Speaking at the World Economic Forum (WEF) on Africa in Durban, Gigaba said arguments that the ANC had been conservative in approaching economic transformation held some water as there was more the governing party could have done to change the lives of poor people during the past 23 years of democracy.
Gigaba said this could have included developing productive economy in the townships, changing regulatory framework, and upskilling the youth to avoid increasing levels of unemployed young people.
“My argument would be that we could have better changed the structure of production in the economy to diversify and create a thriving manufacturing sector. We have done it to some extent, yes, we could have done more and we could have focused more on beneficiation and developing the skills and capabilities of young people and implemented greater investment into SMMEs,” Gigaba said.
“The challenges of incumbency for ruling parties is quite a real one. And the African National Congress is fully aware that it must continuously renew itself in order for it continue to enjoy the confidence of the masses.
“The ANC must continue to justify that confidence it enjoys from the masses of people by running a clean government, by fighting corruption wherever its traces appear, and most importantly by implementing transformative programmes that will bring on board those that are excluded and that’s where the story of inclusive growth comes in and must be embedded in our DNA.”

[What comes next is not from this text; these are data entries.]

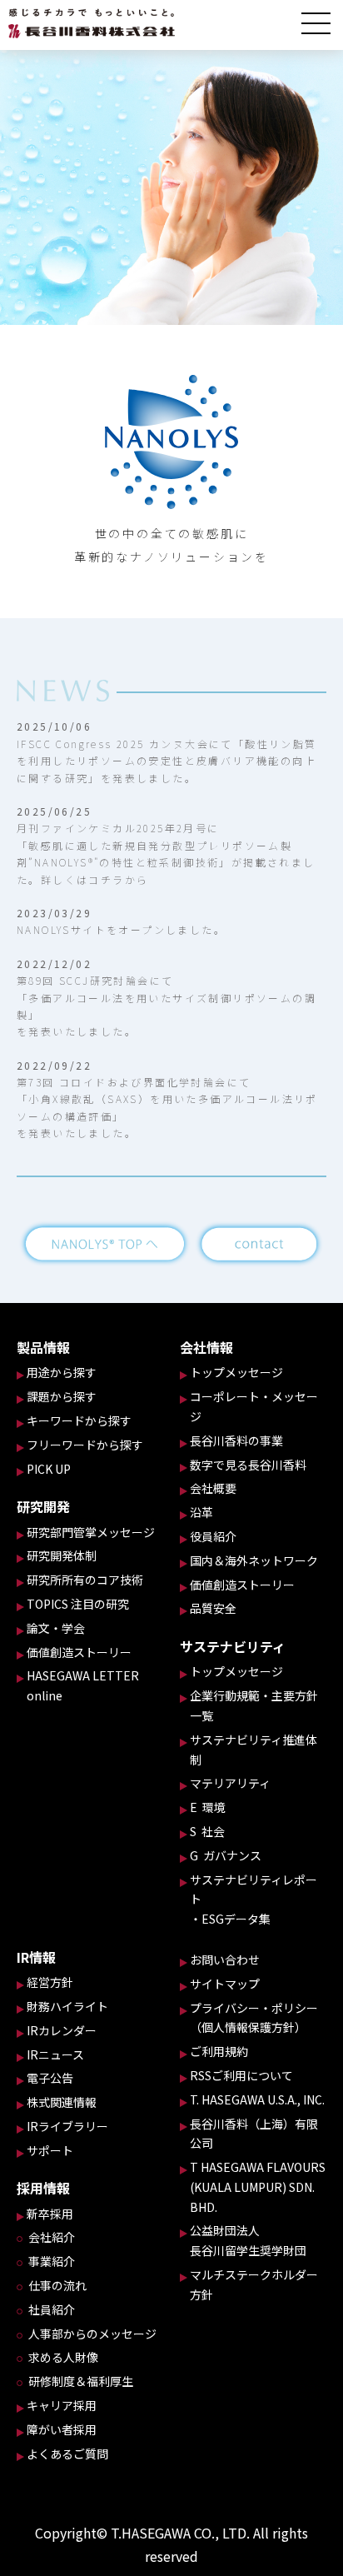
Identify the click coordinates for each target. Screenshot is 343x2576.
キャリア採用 (62, 2405)
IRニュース (55, 2054)
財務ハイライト (67, 2006)
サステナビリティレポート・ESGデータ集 (253, 1899)
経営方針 (50, 1982)
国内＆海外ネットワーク (254, 1560)
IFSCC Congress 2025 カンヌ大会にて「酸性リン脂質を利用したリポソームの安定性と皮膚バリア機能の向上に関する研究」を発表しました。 (167, 760)
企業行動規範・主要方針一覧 (254, 1705)
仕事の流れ (57, 2285)
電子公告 (50, 2077)
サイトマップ (225, 1983)
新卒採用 (50, 2213)
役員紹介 (213, 1536)
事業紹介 (51, 2261)
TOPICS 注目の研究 (78, 1603)
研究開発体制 (62, 1555)
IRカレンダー (62, 2030)
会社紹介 (51, 2237)
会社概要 (213, 1488)
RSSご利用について (241, 2075)
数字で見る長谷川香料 (248, 1464)
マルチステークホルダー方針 (254, 2284)
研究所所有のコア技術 (85, 1579)
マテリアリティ (230, 1783)
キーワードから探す (79, 1420)
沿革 (201, 1512)
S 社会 (207, 1831)
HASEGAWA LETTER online (83, 1685)
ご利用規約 (219, 2051)
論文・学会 (56, 1628)
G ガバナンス (225, 1855)
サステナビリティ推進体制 (253, 1749)
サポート (50, 2150)
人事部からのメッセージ (92, 2333)
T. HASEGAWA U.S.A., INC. (257, 2099)
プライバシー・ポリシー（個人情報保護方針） (254, 2017)
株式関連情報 (62, 2102)
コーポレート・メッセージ (254, 1406)
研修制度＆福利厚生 (80, 2381)
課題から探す (62, 1396)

Gigaba, who has been on a drive to champion radical economic transformation and inclusive growth since his appointment a month ago, said the country needed to reach a point where transformation was not synonymous with corruption.
The minister said that National Treasury, in conjunction with the chief procurement officer, would continue waging a fight against corruption whilst ensuring that previously disadvantaged groups benefit from government procurement programmes as per policy.
“We are concerned about corruption, and we are aware that around the country at different levels in public and the private sector, corruption does take place. That is why we are fighting it as hard as we have and support the institutions that fight corruption,” Gigaba said.
“But the fight against corruption must not at the same time but become a fight against transformation. We must not get ourselves into a position where we use, in the same sentence, transformation and corruption as if bringing black people into the economy means corruption. We need to put ourselves in a position where we can achieve transformation without reducing transformation to corruption.”
Gigaba ended by reiterating his call that Treasury would continue to play a fiscal prudence role in government expenditure programmes and would not allow to be bullied by anyone into spending what the country cannot afford.